>>>

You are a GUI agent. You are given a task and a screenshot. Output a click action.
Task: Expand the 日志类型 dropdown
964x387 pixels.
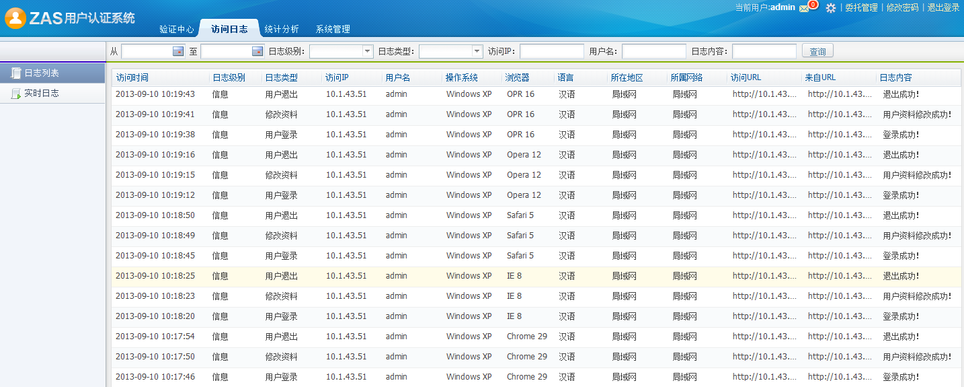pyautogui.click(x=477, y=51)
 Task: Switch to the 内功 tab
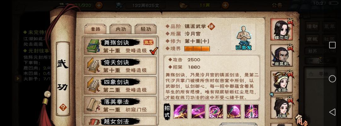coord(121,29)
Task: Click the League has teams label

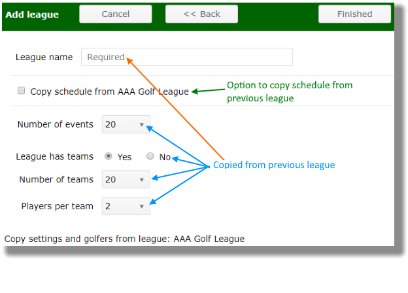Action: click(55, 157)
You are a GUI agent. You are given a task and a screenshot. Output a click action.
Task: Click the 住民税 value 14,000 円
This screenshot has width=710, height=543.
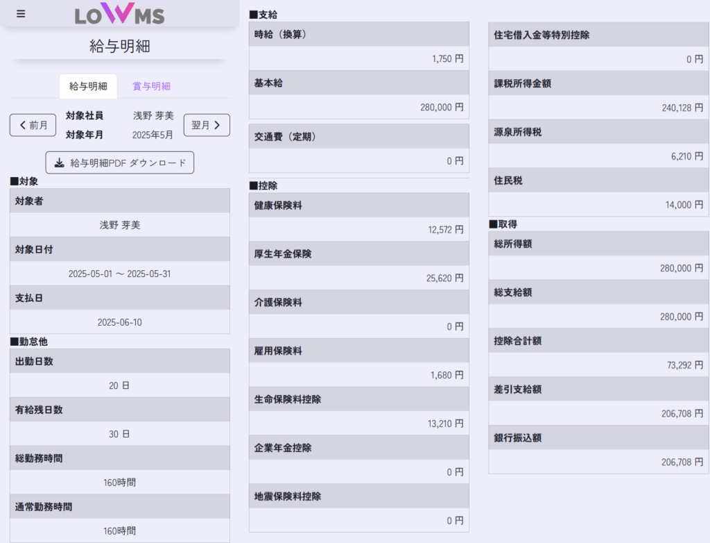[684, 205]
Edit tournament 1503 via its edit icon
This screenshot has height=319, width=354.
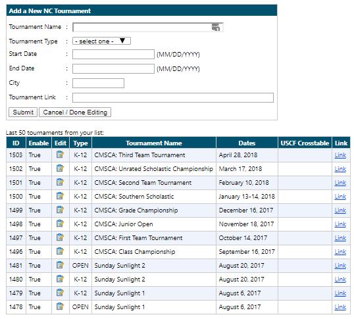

<<<
>>>

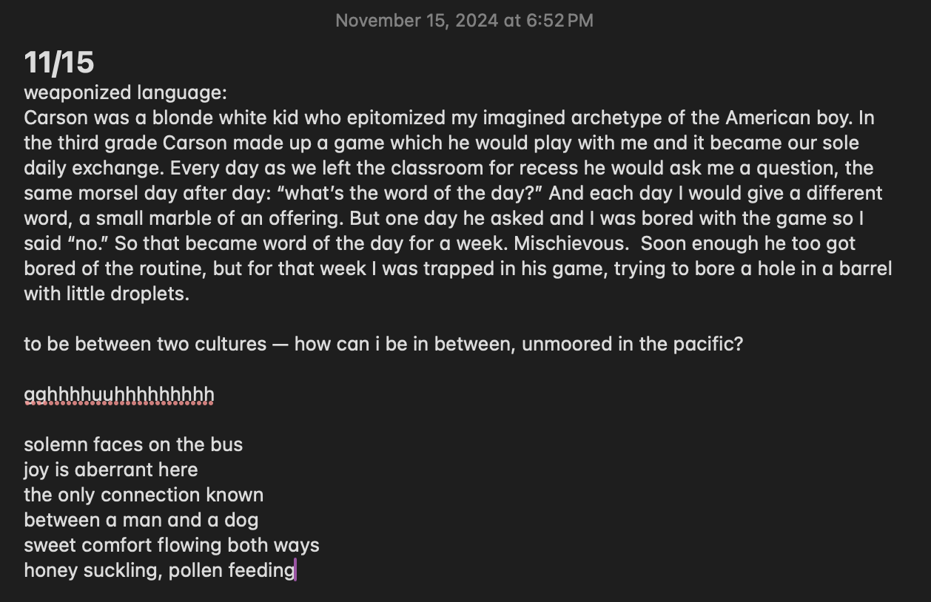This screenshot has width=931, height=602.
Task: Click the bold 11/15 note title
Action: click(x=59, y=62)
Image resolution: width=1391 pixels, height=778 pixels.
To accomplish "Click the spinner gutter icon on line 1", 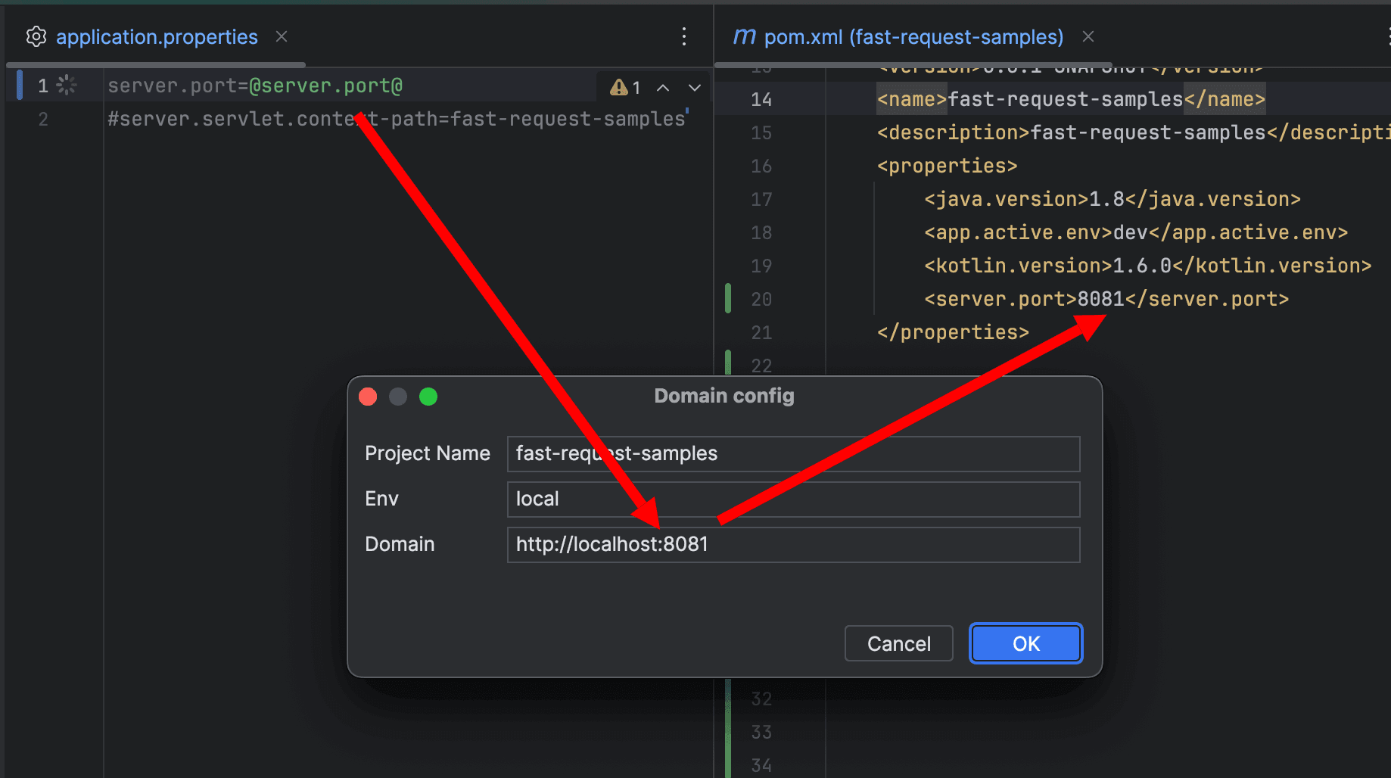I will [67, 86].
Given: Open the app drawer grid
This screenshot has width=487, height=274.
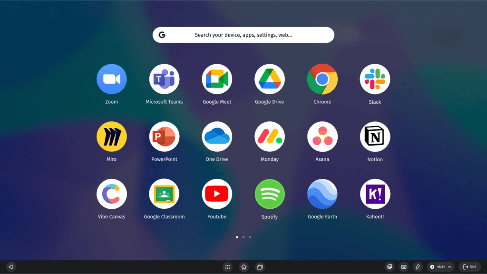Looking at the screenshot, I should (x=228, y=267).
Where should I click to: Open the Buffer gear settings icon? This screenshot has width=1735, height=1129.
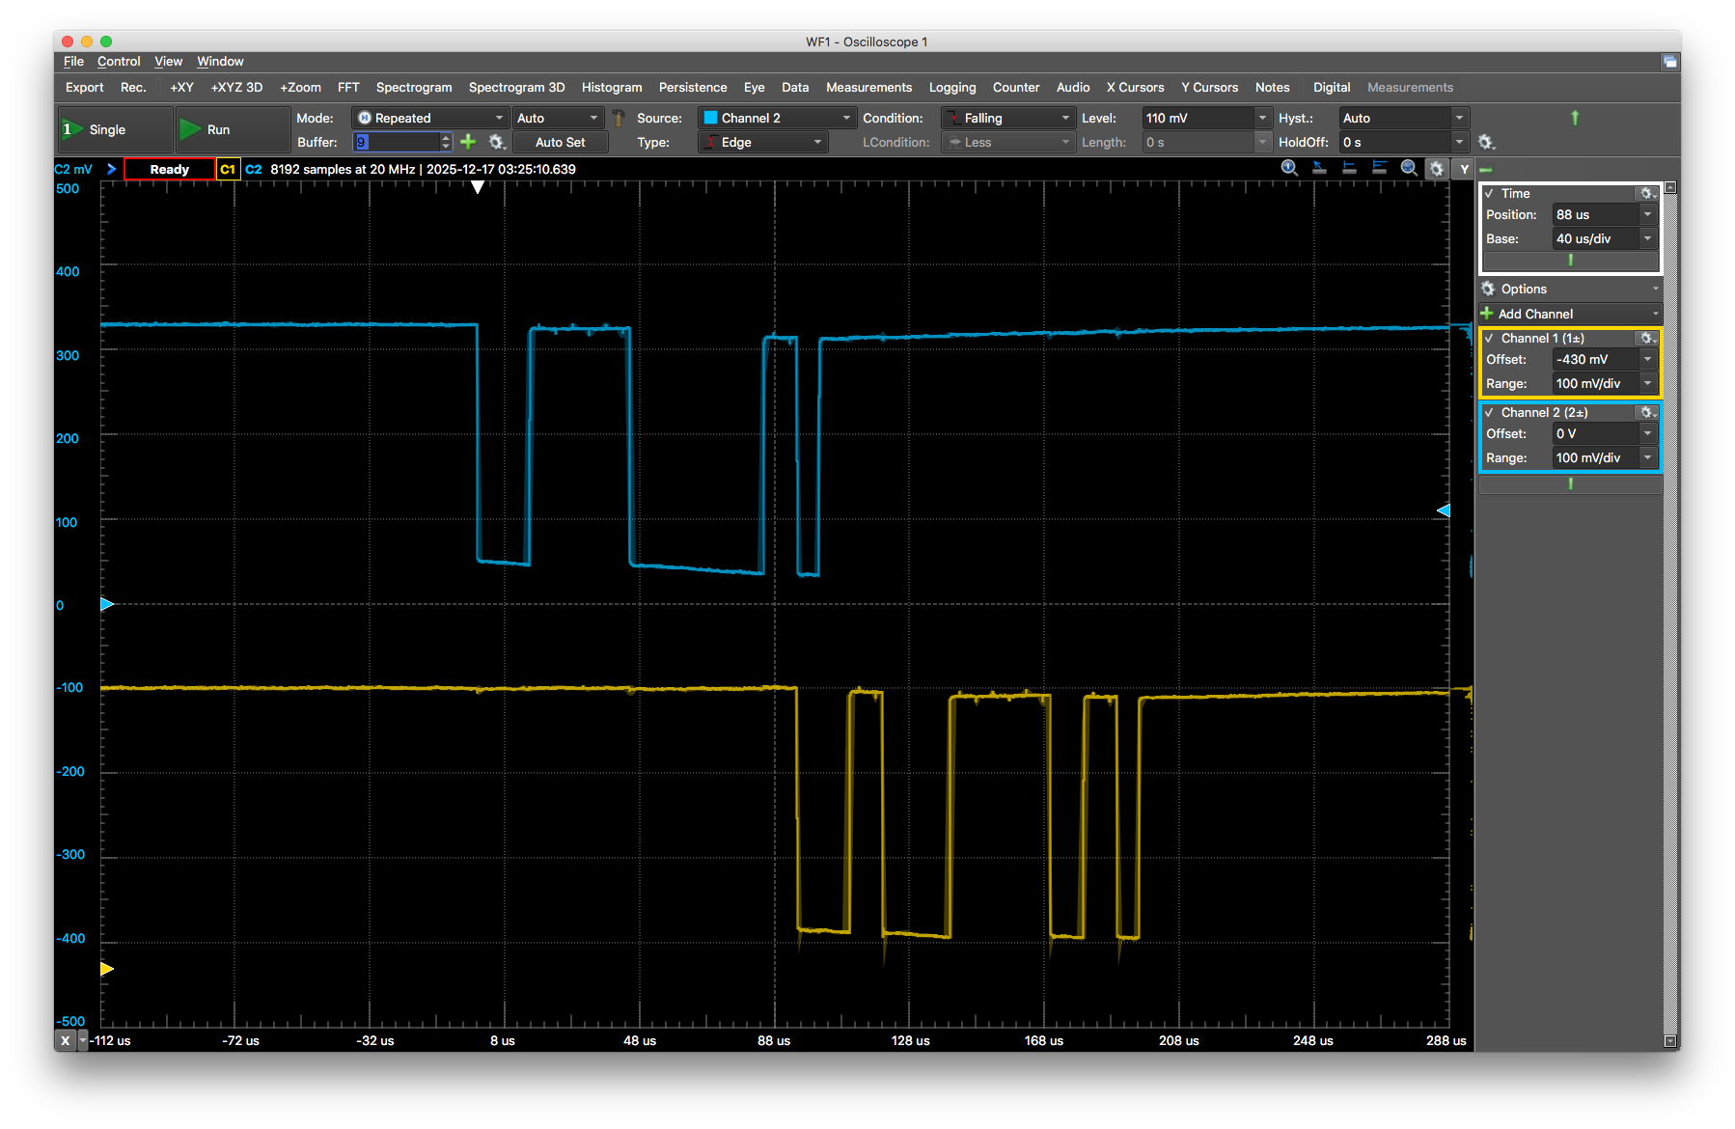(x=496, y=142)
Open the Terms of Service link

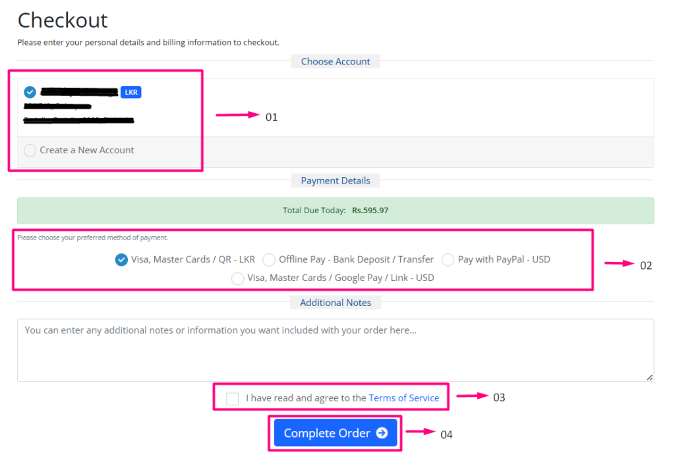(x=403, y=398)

<<<
>>>

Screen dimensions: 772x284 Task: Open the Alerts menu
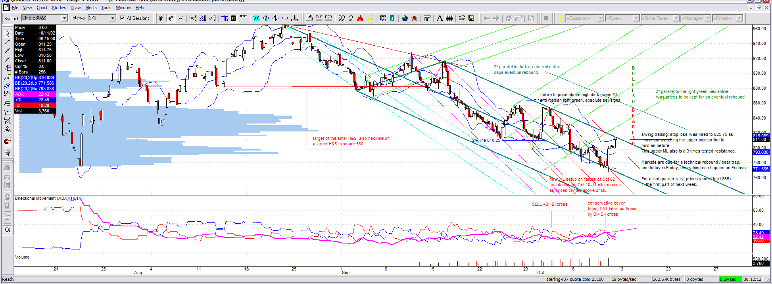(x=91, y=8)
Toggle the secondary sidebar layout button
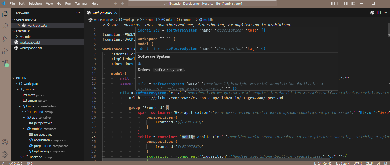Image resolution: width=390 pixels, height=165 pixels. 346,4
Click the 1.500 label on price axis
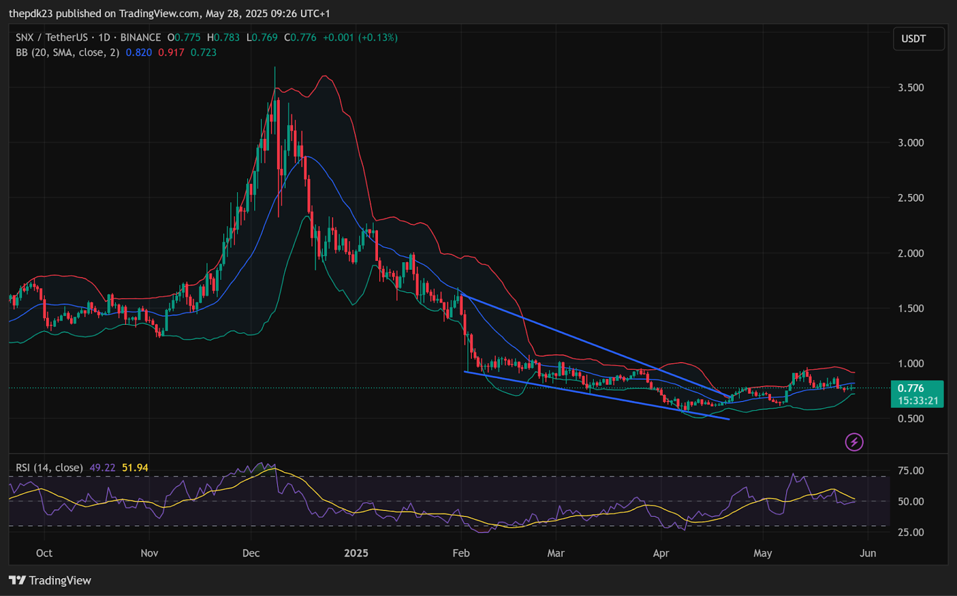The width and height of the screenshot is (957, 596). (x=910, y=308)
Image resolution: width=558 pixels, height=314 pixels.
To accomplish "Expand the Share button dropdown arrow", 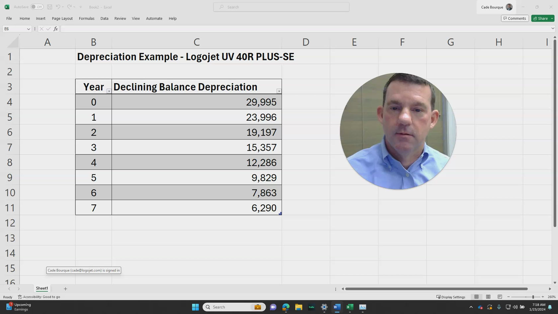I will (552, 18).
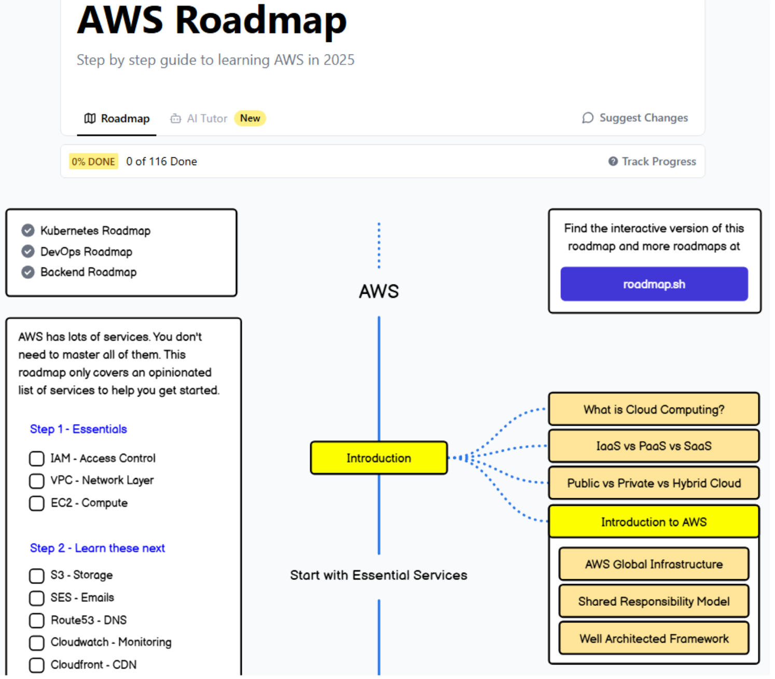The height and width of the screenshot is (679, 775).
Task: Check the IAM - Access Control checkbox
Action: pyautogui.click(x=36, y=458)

<<<

-- Work instruction --
Leaving out all pictures, set down exactly the lines of the material above, from the line with "Task: Click the 住民税 value 14,000 円" to the line with "This screenshot has height=319, width=354." inclusive, and no others.

-- Reply to the exercise --
Task: Click the 住民税 value 14,000 円
This screenshot has width=710, height=543.
[684, 205]
Edit tournament 1503 via its edit icon
This screenshot has height=319, width=354.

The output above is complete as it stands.